Подгалло поднял голову, встретился взглядом с Карповым.

— Хорошо, на совещании комсостава обсудим. Через несколько минут начнем.

Карпов не уходил. Видно было, что он хочет еще что-то сказать, но не решается. Комиссар ждал, не торопил его. «А ведь он чем-то похож на Витьку, — думал он с теплотой и грустью. — Чем же?.. Молодостью, чистотой и застенчивостью. Да! До сих пор делает вид, будто не помнит меня по Халхин-Голу. Может быть, это и не застенчивость. Скорее — чувство достоинства... Не хочет, чтобы я чувствовал себя обязанным перед ним.
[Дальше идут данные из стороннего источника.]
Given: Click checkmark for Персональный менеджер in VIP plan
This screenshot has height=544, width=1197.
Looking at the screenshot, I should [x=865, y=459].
Спасение жизни — кто может искупить такое!.. За жизнь отдают жизнь — другой платы нет... Что ж, дорогой мой Серега, выпадет случай — я сделаю то же, что сделал ты...»

— Товарищ комиссар, разрешите мне и себя включить в этот список.

Подгалло не удивился, он ждал этого. И понимал Карпова. Да, будь его воля, он и сам внес бы себя в этот список. Особенно теперь, когда стало известно про Витьку...

— Нет, Карпов, нет. Мы будем обучать новое пополнение. Перед нами — Япония.

Офицеры поднимались уже на склон холма и рассаживались на выгоревшей траве. Приехал командир полка, о чем-то оживленно разговаривая с Макаровским.

— Идем-ка и мы, — Подгалло встал. — Почти все собрались.

Весь день продолжались тактические учения, а с наступлением темноты первый батальон ушел в караул. Первая смена часовых залегла на границе.

Ночная степь в Забайкалье богата звуками. Днем кажется, ничего живого нет в ней. Редко-редко свистнет торбаган, напуганный собственной смелостью. Да высоко-высоко, не признавая границ, проплывет ястреб. А ночью степь оживает. Трещат кузнечики, издалека доносится тоскливый крик выпи и, дрожа, замирает. На мгновение воцаряется тишина. И снова слышится трескучая песня кузнечиков, резкое хлопанье крыльев совы, шорох серых степных мышей. Изредка черным силуэтом мелькнет летучая мышь. В колючих кустах шиповника пискнет воробей, повозится немного и успокоится. Шумным, рассыпанным в небе табуном, пронесутся дикие утки, спеша к реке. Характерный посвист их крыльев не успеет замереть — раздается крадущийся шорох. Он выделяется из всех ночных звуков — осторожное, робкое потрескивание сухой травы... и тишина. Пройдет несколько томительных секунд, прежде чем снова услышишь этот звук. Но вот ветерок чуть шевельнул верхушки трав, и в кустах затрещало. Это волк, почуяв человека, кинулся в сторону, напролом, не разбирая дороги. Где-то ухнул филин, и эхо долго вторит ему — все тише и тише. Одинокий шакал, разбуженный этим криком, захохотал в сопках, и невольная дрожь охватывает человека: так много злобной тоски в его диком вопле.